Le « test de microbiote fécal » est de plus en plus tendance. Les gens sont parfois encouragés par des proches à le faire pour s’amuser ou, de manière plus sérieuse, y sont invités par certains professionnels de santé. Que peuvent-ils en apprendre ?
Andrea Hardy : Faire un test de selles est vraiment intrigant. Cependant, à ce stade, il reste encore un grand nombre de recherches à mener avant de découvrir la signification clinique de ces tests et fournir ensuite des recommandations pour la santé. Je suis très impatiente de voir les progrès dans le domaine de la recherche. Mais, pour le moment, demander aux gens de tester leur microbiote fécal puis baser des soins de santé sur ce dernier n’est pas, selon moi, le meilleur investissement financier à faire !
Fernando Azpiroz : C’est tout simplement une « légende urbaine ». Il n’existe aucune donnée confirmant l’utilité de ces tests en vente libre. L’analyse ADN complète, elle-même, reste encore dépourvue d’application pratique vue la complexité du système. Il ne s’agit pas ici, d’identifier un germe pathogène. Le microbiote intestinal est un écosystème avec des variations, modifications ou combinaisons de microbiote que nous ne savons pas encore interpréter.
Pour quelle raison diriez-vous que ce test est recommandé aujourd’hui ?
Joël Doré : Les profils de microbiome produits aujourd’hui sont inutiles dans le milieu médical, qui ne peut se fier qu’à des analyses standardisées comme les prises de sang habituellement prescrites. Nous pouvons, toutefois, être optimistes car, dans un futur proche, les médecins prescriront et utiliseront les profils de microbiome. Les preuves scientifiques s’accumulent et nous font anticiper leur importance dans de nombreux domaines comme le diagnostic, la prévention et le soin, notamment concernant les maladies chroniques. Il faudra néanmoins prouver les bénéfices des tests et il faudra peut-être patienter des années avant qu’ils ne soient remboursés.
Andrea Hardy : La recherche doit progresser davantage pour valider son utilisation. Il faut notamment montrer que l’utilisation des marqueurs dans les résultats des tests et l’application de recommandations sur la nutrition et le mode de vie à partir de ces résultats ont des impacts mesurables sur les résultats cliniques.

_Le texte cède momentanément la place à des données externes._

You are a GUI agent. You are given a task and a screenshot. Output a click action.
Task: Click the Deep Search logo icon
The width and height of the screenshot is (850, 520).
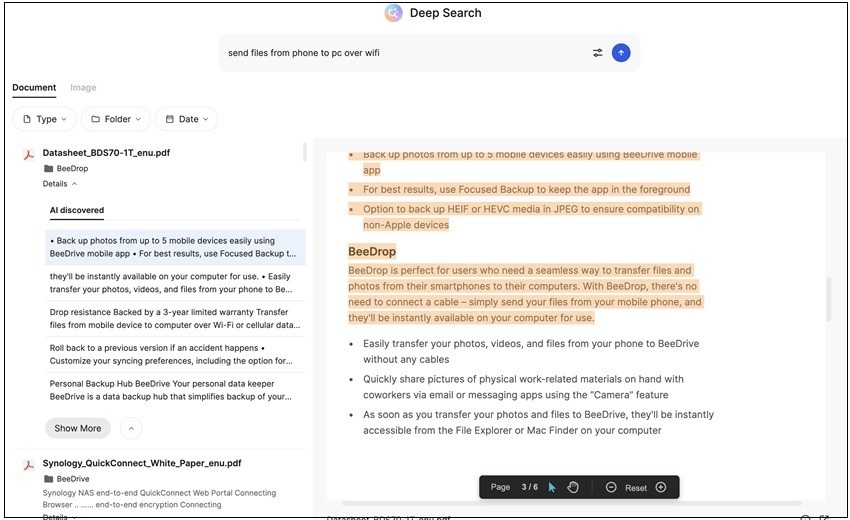pos(394,13)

Aujourd’hui, en tant que scientifique, diététicienne, quelles recommandations feriez-vous à celles et ceux qui portent de l’intérêt à ces tests ?
Joël Doré : Si je prélève un échantillon de selles et l’envoie à un prestataire de services pour qu’il l’analyse, je recevrai un rapport qui m’indiquera la composition de mon microbiote intestinal. C’est amusant, certes. Lire quelques chiffres et noms bizarres décrivant son « intérieur » peut aider toute personne à comprendre que nous sommes finalement des microbes !
En tant que scientifique, j’ai fourni de nombreux échantillons de selles pour le développement de techniques utilisées actuellement. Je dirais que c’est amusant d’avoir un « selfie de son soi intérieur » ! Mais si votre intérêt est motivé par les troubles intestinaux ou un état pathologique, il est un petit peu trop tôt pour placer tant d’espoirs dans ces tests. Je recommande plutôt d’aller voir un médecin.
Andrea Hardy : Faites des économies et concentrez-vous sur le retour aux principes de base ! Quel que soit le test, la question-clé demeure : « Est-ce que je vais baser un traitement sur ce test ? » Non, car, en réalité, aujourd’hui aucune recherche sur ce dernier n’offre de garantie. Mon travail de diététicienne ne peut pas se fonder sur ce test. Mon objectif avec tous les patients qui s’intéressent à la santé intestinale est qu’ils augmentent leurs apports en fibres, mangent plus varié et diminuent la consommation de produits carnés, alcool et graisses saturées. Donc, les recommandations à ce stade ne changeraient pas après avoir réalisé le test sur le microbiote intestinal.